The Federal Aviation Administration requires all airports to undergo an emergency exercise every three years to ensure that assigned safety personnel and the mutual aid agencies that support them are prepared to quickly and safely respond to major events.

“This is to give those other agencies an opportunity to get reacquainted with the airfield and to be able to work together with our firefighters and the other agencies,” said Frank Miller, executive director of Hollywood Burbank Airport.

Several fire agencies, including Burbank, Glendale, Pasadena and Los Angeles, as well as the airport’s own firefighting unit, participated.

In the two years between each major exercise, the participating agencies come together to discuss their plans on how to respond to an airfield incident.

This year’s simulation involved an airplane’s nacelle, the housing that contains an engine, exploding after a fuel leak.

Airport safety personnel took a little over two minutes to respond in their bright lime-colored aircraft rescue and firefighting trucks. Firefighters using a built-in hose atop of the safety trucks quickly doused the nacelle fire while three other trucks circled around to the left side of the plane to assess damages.

Minutes later, fire engines, trucks and ambulances from Burbank, Los Angeles, Glendale and Pasadena responded. Burbank firefighters helped the injured passengers — played by actors in realistic makeup — off the plane and assisted them to the triage site.
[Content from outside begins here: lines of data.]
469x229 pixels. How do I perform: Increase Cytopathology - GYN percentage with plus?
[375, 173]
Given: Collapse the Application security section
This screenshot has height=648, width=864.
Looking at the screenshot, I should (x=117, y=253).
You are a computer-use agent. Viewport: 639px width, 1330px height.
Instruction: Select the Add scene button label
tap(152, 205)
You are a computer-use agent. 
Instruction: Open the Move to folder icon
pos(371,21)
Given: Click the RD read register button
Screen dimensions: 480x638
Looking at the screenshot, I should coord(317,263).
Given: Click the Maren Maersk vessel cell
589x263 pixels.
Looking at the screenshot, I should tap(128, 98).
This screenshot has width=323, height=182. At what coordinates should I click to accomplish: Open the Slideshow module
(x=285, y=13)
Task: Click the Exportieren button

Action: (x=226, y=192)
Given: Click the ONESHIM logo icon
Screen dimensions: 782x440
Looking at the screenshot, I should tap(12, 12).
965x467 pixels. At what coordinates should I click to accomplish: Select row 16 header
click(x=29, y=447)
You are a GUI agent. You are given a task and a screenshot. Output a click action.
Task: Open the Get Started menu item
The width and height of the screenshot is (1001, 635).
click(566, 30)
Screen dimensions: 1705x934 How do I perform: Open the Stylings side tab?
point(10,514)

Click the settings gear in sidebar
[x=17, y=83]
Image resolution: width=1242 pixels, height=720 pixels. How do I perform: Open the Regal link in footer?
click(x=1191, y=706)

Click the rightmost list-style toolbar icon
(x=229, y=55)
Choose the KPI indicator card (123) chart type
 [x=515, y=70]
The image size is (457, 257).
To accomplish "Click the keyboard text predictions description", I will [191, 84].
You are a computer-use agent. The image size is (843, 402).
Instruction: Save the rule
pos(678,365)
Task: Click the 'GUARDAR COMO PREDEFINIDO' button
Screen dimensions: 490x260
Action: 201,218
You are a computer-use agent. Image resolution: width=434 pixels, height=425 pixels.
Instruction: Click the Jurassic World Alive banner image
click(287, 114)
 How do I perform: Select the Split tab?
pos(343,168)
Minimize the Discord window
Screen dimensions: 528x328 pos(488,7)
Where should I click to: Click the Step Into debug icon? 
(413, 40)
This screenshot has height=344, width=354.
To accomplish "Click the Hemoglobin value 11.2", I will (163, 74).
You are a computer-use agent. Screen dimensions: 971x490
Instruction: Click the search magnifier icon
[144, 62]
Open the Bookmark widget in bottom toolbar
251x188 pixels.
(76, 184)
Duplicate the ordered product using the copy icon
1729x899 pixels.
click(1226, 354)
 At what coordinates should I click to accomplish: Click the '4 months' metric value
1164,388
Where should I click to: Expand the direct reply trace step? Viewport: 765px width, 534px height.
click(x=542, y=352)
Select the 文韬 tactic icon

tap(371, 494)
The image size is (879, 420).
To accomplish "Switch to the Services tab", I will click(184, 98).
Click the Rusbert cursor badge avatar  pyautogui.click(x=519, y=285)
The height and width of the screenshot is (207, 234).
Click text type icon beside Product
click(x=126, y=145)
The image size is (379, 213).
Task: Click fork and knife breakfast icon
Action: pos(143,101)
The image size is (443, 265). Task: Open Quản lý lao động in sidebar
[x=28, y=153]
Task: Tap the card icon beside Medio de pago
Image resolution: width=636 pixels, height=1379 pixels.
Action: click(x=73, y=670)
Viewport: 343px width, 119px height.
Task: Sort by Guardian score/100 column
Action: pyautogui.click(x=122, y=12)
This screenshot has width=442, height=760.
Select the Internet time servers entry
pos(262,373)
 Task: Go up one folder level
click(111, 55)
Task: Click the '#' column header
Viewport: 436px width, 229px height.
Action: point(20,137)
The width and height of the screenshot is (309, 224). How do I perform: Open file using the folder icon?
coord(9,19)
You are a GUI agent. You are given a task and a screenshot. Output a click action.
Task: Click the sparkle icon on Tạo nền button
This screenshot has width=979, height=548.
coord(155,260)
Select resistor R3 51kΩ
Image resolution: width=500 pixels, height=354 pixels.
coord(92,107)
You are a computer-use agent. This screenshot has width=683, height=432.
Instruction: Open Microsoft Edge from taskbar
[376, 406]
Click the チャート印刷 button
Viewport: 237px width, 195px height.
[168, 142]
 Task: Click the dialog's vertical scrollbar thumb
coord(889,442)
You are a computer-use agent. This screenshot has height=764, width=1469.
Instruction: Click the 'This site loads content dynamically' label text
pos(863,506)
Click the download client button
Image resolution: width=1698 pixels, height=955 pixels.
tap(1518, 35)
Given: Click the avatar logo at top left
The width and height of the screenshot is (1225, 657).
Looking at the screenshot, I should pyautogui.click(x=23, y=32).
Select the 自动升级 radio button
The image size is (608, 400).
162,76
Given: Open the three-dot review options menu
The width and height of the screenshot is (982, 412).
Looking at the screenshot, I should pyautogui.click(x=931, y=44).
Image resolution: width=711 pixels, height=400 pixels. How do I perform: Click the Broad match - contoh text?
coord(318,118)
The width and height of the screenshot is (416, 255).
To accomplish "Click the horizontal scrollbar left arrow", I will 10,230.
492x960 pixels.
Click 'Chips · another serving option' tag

“I’m watching how the units respond and how the commanders network at the command post,” said Hollywood Burbank Fire Chief Tom Lenahan.

Lenahan, who recently took the helm of the airport’s fire department after serving over 30 years mainly with the Burbank Fire Department, has been involved in numerous emergency exercises at Hollywood Burbank, but this was his first opportunity to see how an incident plays out from the airport’s perspective rather than the city’s point of view.

One of the BUR fire department’s main jobs in an airfield emergency is to create an entryway for safety personnel from assisting agencies.

Lenahan said his staff is trained to respond to aircraft emergencies, as well as fires or incidents at the airport.

“Although our expertise is [airport rescue and firefighting], we’re still an all-risk agency,” he said. “There’s still structures on the airport that we’re responsible for, and there’s also the terminal. My firefighters have to still be good at [airport rescue and firefighting], but they have to also be good at handling structure fires and providing medical treatment.”

Hollywood Burbank Police Chief Ed Skvarna directed his units to create a perimeter around the site to ensure that no one left or entered the area until the rescue and investigation had ended.

“We’re a security force that sets up a perimeter around the aircraft and holds everything static so that the investigators can come on to an uncontaminated possible crime scene,” Skvarna said.

After about an hour, the drill was completed and deemed a success.

“We’re trying to solve these problems in advance before they happen for real, so when it does happen we can revert back to our training,” Skvarna said.